:: Exercise materials

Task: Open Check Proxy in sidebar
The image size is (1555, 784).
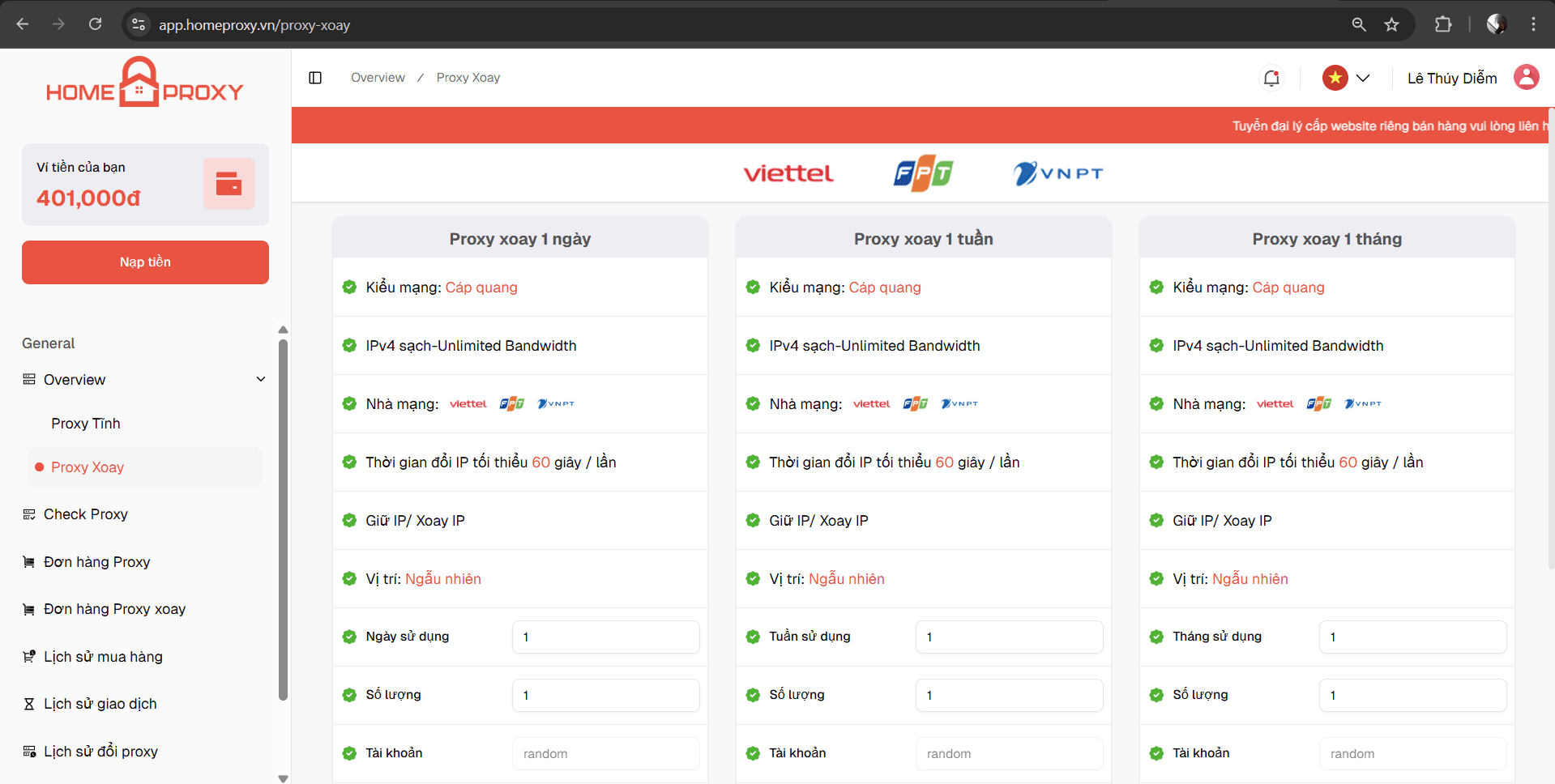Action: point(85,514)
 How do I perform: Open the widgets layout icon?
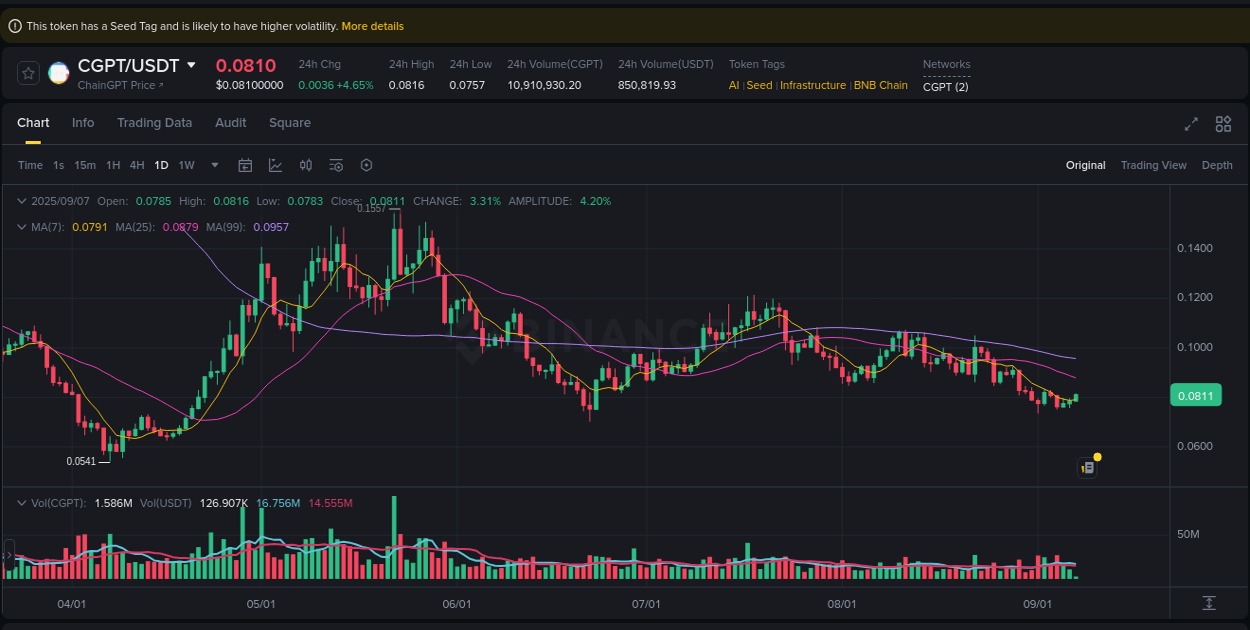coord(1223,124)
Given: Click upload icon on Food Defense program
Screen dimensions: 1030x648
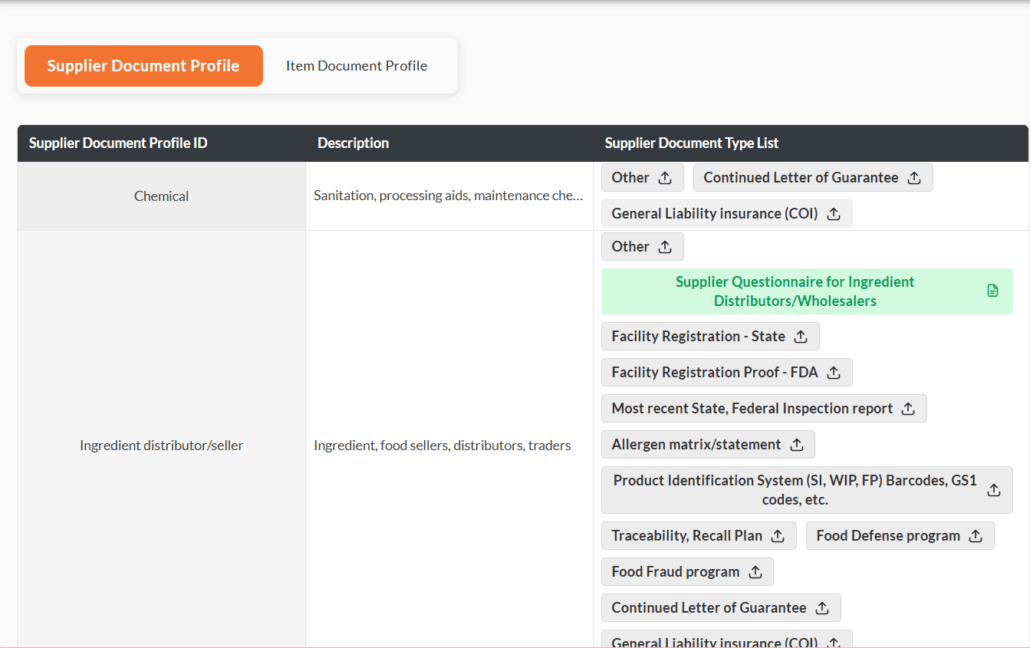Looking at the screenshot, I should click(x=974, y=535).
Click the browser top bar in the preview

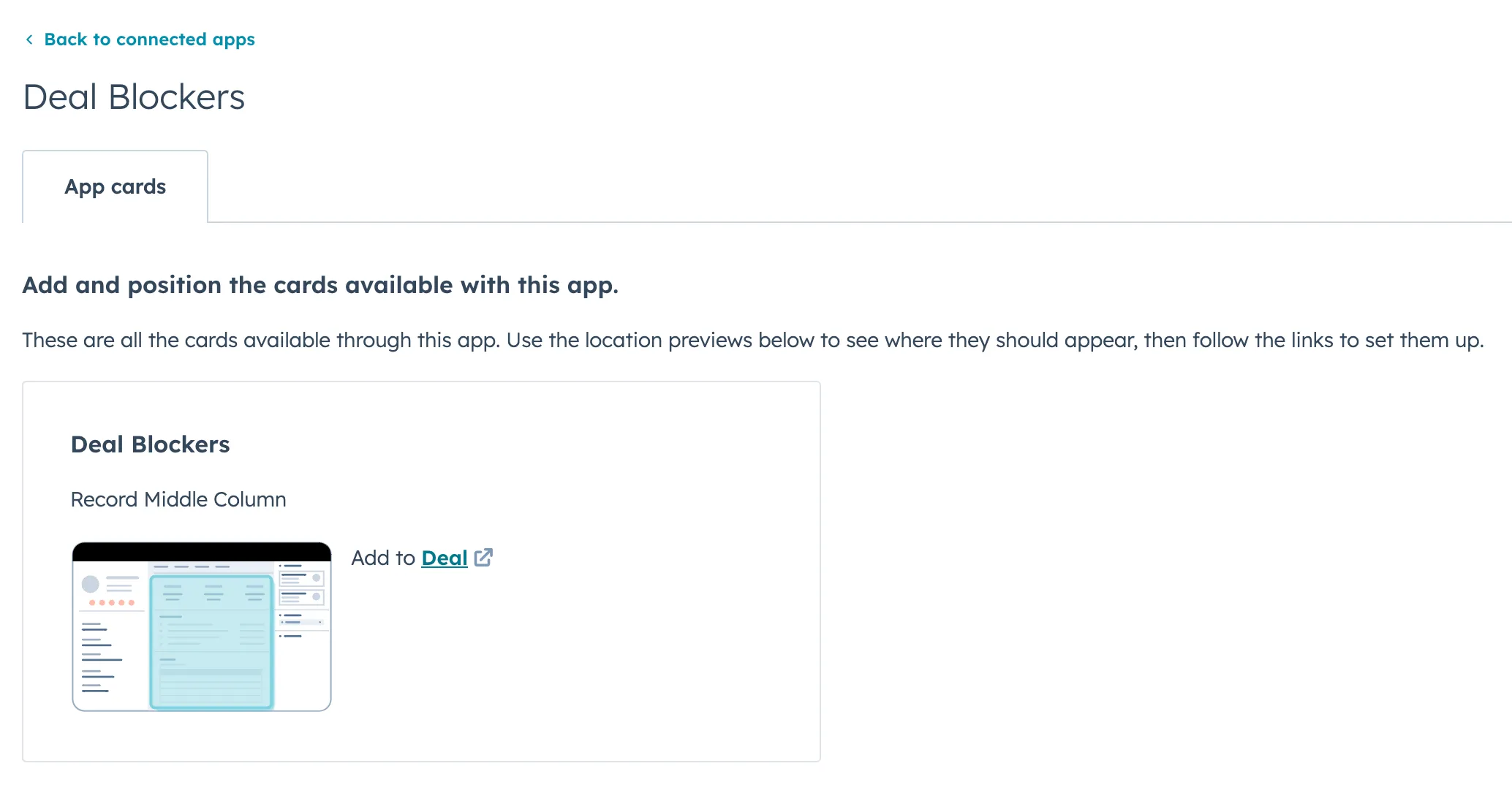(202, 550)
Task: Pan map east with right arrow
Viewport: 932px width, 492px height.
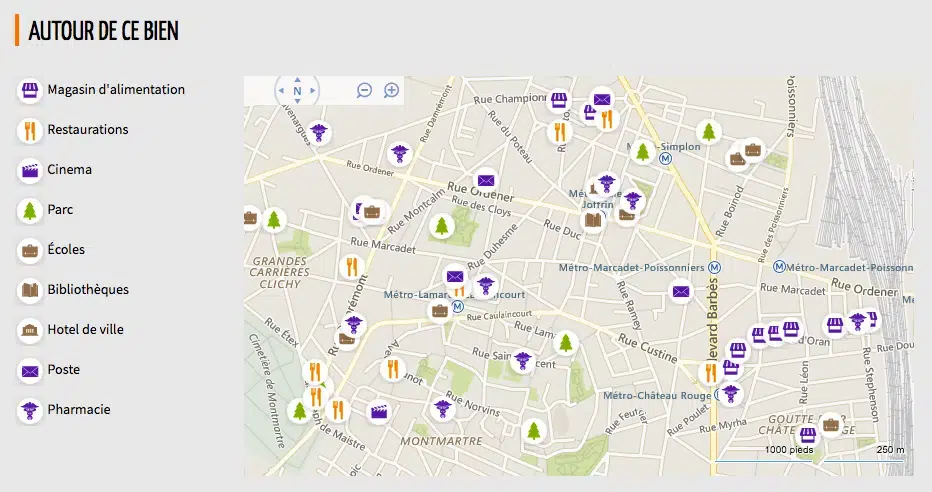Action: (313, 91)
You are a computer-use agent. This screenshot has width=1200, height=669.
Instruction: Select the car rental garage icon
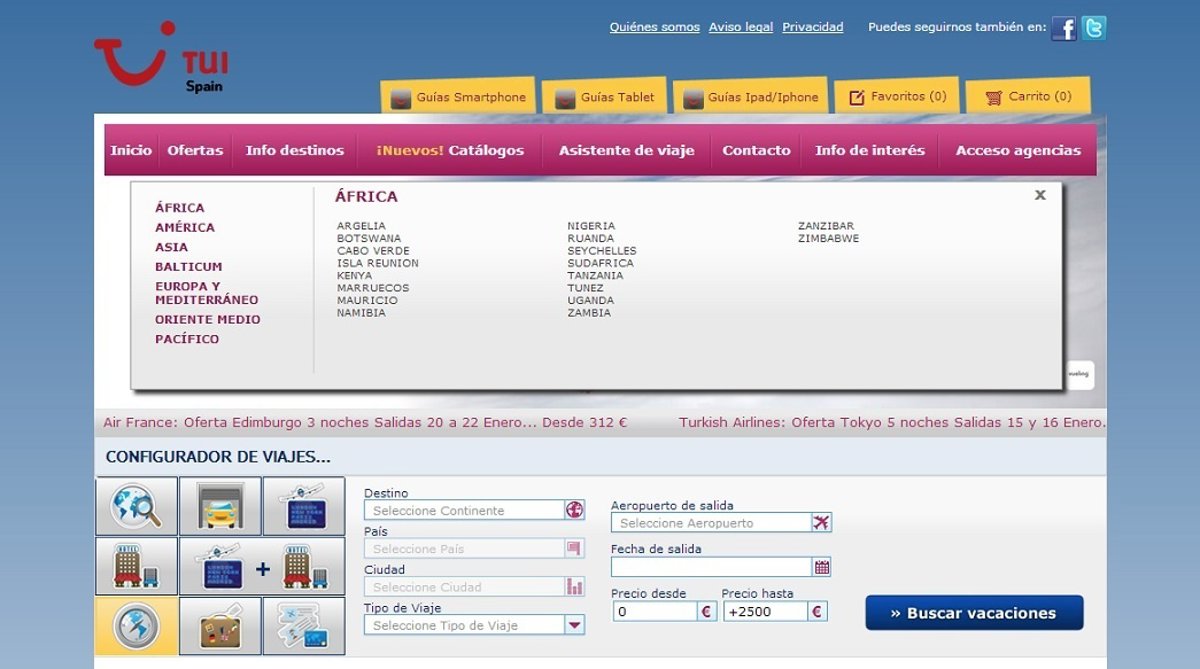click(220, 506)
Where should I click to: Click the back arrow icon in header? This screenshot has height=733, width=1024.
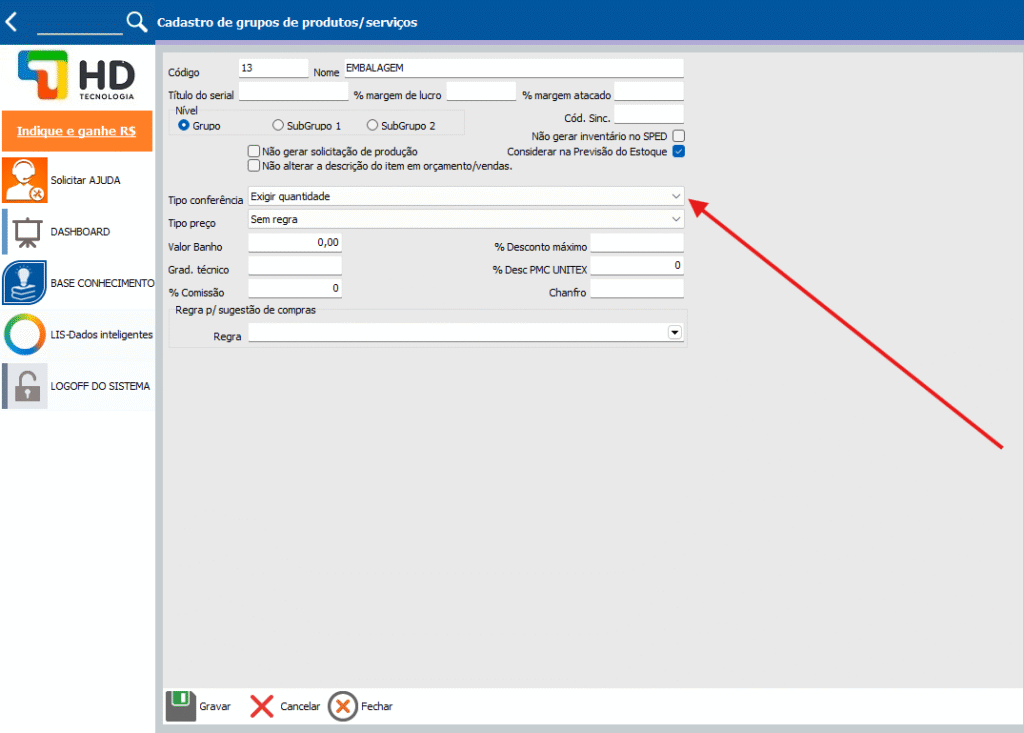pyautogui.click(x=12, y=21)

::::

- Action item
The expected output is every entry above, character for character, with no pictures.

- Output of the exercise
Task: Open Check Proxy in sidebar
The image size is (1555, 784).
Action: point(85,514)
 How do I perform: Open the widgets layout icon?
coord(1223,124)
Given: Click upload icon on Food Defense program
Screen dimensions: 1030x648
Looking at the screenshot, I should click(x=974, y=535).
Click the browser top bar in the preview

(202, 550)
Task: Pan map east with right arrow
Viewport: 932px width, 492px height.
Action: (313, 91)
You are a computer-use agent. This screenshot has width=1200, height=669.
Instruction: Select the car rental garage icon
click(220, 506)
Where should I click to: Click the back arrow icon in header? This screenshot has height=733, width=1024.
pyautogui.click(x=12, y=21)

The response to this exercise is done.